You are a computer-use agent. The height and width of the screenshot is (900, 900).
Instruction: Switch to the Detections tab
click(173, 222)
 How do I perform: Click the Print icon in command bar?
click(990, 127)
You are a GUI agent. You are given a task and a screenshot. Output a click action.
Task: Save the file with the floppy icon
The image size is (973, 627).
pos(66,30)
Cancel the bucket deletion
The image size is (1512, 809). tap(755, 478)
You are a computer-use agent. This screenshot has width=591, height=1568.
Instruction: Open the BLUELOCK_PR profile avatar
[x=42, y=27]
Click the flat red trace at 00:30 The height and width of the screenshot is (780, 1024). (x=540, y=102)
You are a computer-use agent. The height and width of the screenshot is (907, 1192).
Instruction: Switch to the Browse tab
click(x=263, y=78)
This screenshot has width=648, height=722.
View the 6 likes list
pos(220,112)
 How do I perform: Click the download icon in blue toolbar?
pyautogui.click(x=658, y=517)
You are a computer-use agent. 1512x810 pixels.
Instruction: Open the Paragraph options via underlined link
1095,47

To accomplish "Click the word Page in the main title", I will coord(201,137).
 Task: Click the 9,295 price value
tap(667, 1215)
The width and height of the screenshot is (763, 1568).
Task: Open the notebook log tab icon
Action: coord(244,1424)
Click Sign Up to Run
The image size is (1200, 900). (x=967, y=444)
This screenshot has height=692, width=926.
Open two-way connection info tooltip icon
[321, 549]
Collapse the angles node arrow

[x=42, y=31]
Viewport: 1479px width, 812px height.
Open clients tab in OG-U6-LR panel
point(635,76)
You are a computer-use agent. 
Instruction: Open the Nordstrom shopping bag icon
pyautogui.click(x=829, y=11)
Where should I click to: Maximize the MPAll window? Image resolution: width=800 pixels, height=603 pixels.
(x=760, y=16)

···

### WORK INSTRUCTIONS
Copy out the lines of the material above, from the line containing "Cancel the bucket deletion" through the line containing "pos(220,112)", inclusive.

### WRITTEN RESPONSE
Cancel the bucket deletion
The image size is (1512, 809). tap(755, 478)
You are a computer-use agent. This screenshot has width=591, height=1568.
Instruction: Open the BLUELOCK_PR profile avatar
[x=42, y=27]
Click the flat red trace at 00:30 The height and width of the screenshot is (780, 1024). (x=540, y=102)
You are a computer-use agent. The height and width of the screenshot is (907, 1192).
Instruction: Switch to the Browse tab
click(x=263, y=78)
This screenshot has width=648, height=722.
View the 6 likes list
pos(220,112)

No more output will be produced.